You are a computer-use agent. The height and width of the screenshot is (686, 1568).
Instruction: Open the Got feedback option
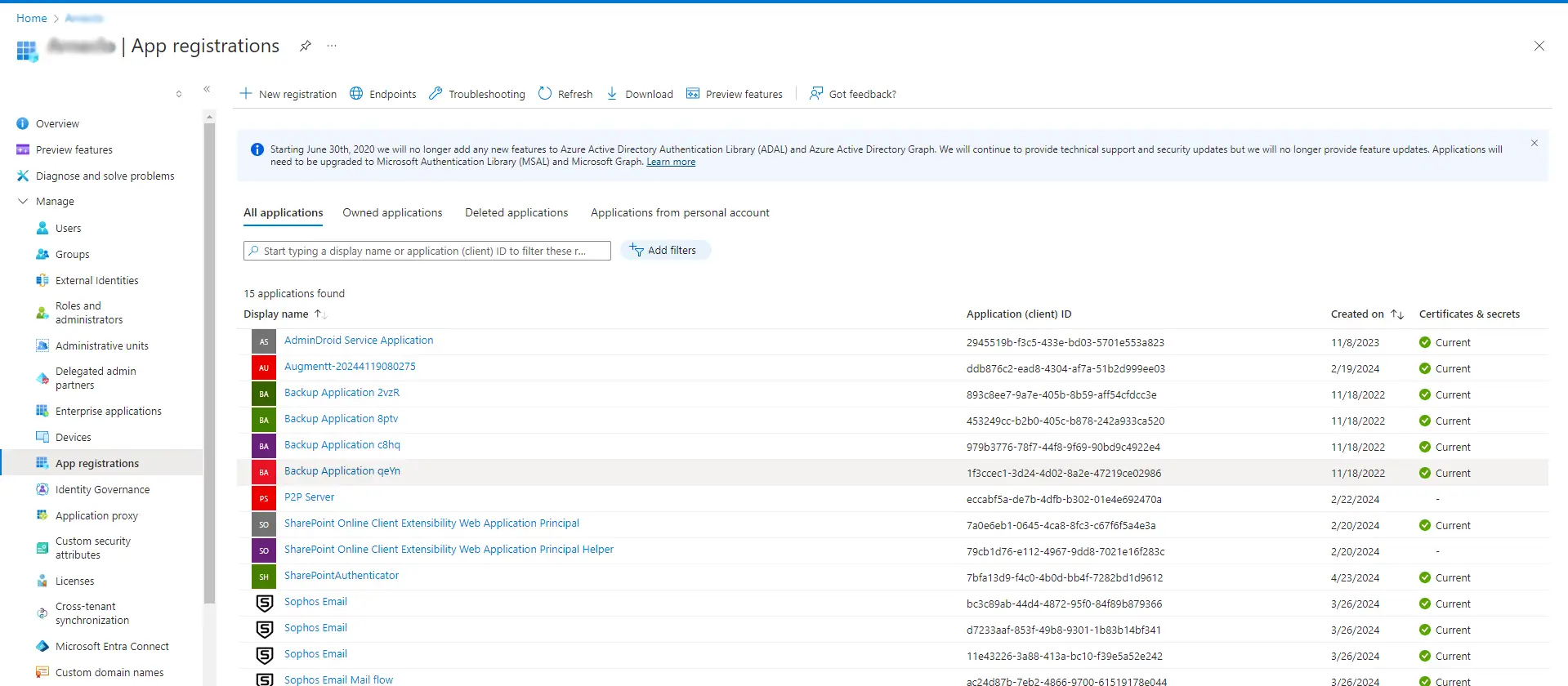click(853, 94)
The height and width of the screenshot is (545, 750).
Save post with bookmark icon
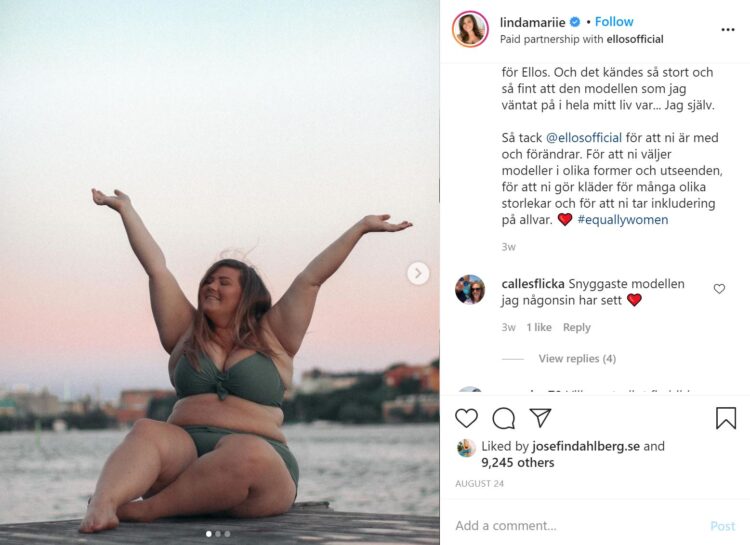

* * * *

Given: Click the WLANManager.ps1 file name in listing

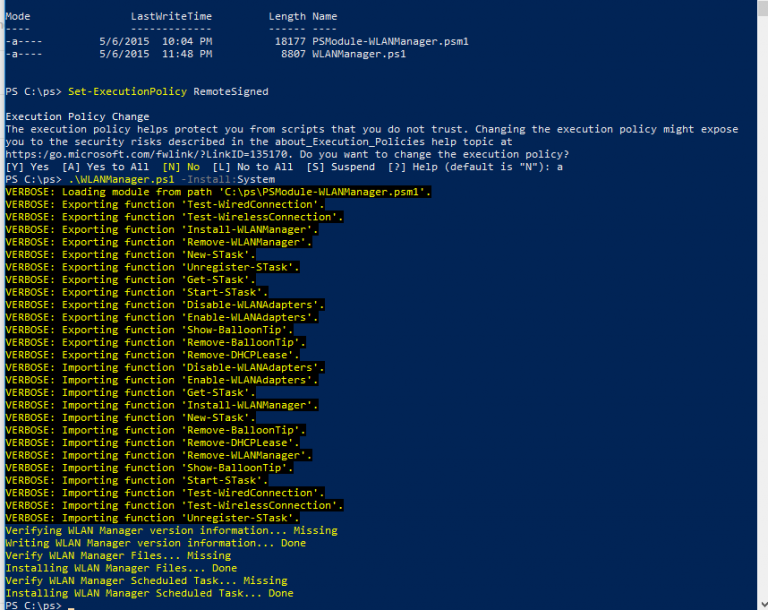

* * * *

• **Task item**:
Your answer should consist of all lines above that include the string "width".

• **Worked solution**:
You are a computer-use agent. The height and width of the screenshot is (686, 1568).
The height and width of the screenshot is (545, 750).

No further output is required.